### EXERCISE INSTRUCTIONS
Lay out the records from the line containing "Given: Click the Cortana" through the end of the records as a numbered list, leaving out blank lines.

## START

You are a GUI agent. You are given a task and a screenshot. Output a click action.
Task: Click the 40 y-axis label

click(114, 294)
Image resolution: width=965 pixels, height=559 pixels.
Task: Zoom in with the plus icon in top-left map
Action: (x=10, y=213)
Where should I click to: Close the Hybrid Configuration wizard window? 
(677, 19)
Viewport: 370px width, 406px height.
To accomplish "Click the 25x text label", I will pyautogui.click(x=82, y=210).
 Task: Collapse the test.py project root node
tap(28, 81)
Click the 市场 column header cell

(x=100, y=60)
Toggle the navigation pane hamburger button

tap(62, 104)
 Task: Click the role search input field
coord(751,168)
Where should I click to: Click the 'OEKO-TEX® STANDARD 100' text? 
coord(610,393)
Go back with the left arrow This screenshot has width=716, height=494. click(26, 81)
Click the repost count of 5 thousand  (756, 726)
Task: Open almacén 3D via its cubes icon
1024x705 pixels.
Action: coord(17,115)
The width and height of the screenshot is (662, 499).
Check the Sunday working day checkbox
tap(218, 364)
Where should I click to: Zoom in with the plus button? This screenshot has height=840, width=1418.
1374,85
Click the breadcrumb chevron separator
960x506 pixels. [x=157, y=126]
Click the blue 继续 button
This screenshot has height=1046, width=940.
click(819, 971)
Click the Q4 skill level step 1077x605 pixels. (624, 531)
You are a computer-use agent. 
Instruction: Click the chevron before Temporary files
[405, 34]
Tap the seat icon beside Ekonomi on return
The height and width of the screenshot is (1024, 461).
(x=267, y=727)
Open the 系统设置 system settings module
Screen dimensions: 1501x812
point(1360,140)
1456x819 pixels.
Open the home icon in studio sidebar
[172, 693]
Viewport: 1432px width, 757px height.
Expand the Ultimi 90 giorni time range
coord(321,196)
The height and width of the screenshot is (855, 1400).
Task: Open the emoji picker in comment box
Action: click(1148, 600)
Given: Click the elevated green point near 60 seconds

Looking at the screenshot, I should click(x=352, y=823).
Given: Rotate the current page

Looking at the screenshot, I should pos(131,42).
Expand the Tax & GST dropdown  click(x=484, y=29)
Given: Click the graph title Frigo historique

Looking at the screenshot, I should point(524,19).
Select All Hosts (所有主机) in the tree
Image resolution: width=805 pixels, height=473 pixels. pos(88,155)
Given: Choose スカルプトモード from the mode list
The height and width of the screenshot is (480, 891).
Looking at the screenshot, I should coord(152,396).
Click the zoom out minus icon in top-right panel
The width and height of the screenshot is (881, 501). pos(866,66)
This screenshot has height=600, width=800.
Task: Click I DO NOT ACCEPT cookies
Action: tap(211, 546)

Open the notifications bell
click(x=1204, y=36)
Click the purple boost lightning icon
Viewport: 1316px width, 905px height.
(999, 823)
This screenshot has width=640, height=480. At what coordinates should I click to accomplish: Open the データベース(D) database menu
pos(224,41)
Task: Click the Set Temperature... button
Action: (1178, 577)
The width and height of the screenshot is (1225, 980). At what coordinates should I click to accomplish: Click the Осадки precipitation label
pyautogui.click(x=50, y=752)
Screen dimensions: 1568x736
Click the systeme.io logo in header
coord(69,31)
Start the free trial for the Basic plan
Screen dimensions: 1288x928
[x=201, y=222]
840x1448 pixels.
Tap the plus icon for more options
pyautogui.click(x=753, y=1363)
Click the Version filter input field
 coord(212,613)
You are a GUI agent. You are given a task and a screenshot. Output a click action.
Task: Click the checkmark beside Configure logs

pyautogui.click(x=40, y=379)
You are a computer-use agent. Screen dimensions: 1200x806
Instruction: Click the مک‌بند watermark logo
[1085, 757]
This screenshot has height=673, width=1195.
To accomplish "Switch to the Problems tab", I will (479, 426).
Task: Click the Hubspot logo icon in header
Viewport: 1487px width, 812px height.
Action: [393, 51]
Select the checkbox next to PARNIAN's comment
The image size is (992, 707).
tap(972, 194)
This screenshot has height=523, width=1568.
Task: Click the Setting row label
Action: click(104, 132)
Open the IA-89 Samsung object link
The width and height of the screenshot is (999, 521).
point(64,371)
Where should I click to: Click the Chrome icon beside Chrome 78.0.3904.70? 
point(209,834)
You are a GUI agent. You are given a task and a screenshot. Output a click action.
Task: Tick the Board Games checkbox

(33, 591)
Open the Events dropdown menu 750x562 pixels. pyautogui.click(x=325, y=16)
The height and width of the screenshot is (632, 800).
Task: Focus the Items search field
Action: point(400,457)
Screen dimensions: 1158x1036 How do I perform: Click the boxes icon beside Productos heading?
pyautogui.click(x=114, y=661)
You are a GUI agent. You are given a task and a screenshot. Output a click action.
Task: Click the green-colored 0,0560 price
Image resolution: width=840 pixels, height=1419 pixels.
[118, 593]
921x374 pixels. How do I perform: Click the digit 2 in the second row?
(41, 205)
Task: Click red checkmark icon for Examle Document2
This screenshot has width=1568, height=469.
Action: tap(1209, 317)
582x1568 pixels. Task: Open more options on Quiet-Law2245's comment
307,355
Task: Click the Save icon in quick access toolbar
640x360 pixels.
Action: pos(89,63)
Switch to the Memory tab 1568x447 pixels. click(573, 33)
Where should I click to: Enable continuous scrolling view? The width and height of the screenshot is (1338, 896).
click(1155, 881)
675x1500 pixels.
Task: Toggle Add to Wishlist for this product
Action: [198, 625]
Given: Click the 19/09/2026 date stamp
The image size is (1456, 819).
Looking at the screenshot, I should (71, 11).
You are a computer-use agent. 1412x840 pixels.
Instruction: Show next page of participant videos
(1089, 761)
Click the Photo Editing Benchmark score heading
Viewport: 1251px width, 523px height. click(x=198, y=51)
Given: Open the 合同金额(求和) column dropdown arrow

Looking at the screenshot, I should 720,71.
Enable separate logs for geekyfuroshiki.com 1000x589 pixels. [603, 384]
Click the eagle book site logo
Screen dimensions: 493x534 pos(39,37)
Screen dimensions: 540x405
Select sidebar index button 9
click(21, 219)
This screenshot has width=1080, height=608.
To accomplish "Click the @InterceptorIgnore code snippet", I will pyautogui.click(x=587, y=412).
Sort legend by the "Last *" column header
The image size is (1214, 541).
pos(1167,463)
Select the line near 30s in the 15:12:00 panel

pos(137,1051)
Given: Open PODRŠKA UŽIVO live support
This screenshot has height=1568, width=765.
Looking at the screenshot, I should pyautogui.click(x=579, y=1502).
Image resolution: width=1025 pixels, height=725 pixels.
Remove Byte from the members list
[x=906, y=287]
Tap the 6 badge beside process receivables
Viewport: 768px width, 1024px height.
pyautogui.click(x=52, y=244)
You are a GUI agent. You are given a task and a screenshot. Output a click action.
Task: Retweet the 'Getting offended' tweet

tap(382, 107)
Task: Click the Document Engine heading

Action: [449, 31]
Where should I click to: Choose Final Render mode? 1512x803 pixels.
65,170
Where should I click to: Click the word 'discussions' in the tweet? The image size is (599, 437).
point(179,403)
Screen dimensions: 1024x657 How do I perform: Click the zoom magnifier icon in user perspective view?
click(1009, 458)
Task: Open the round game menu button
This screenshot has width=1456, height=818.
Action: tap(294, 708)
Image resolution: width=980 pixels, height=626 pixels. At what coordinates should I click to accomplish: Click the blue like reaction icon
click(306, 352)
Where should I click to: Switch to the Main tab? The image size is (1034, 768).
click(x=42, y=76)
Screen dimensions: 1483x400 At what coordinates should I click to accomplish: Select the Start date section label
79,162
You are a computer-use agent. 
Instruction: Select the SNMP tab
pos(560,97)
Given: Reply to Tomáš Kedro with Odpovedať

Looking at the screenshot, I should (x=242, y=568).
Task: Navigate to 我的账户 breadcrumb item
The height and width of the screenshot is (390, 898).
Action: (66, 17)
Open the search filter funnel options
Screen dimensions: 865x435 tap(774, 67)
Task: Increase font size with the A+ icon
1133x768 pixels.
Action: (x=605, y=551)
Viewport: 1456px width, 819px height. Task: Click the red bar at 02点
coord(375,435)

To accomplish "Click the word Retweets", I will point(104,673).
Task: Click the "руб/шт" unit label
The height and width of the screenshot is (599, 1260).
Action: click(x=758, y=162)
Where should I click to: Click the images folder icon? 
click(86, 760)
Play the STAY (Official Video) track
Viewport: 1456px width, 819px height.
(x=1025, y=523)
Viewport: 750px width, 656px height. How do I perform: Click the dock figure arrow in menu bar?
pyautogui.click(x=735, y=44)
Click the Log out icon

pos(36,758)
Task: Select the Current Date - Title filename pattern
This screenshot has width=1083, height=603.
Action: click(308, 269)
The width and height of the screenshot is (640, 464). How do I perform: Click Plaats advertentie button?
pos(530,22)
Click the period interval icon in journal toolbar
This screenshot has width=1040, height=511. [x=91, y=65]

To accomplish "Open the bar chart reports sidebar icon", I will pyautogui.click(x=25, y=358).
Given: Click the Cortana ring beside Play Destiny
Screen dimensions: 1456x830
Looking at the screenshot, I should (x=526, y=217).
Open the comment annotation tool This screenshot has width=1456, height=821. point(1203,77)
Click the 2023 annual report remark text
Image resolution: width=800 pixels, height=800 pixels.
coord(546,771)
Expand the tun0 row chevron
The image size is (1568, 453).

## END

### CORRECT RESULT
1. Given: Click the Cortana ring beside Play Destiny
2. Screen dimensions: 1456x830
3. Looking at the screenshot, I should (x=526, y=217).
4. Open the comment annotation tool This screenshot has width=1456, height=821. point(1203,77)
5. Click the 2023 annual report remark text
6. Image resolution: width=800 pixels, height=800 pixels.
7. coord(546,771)
8. Expand the tun0 row chevron
9. The image size is (1568, 453).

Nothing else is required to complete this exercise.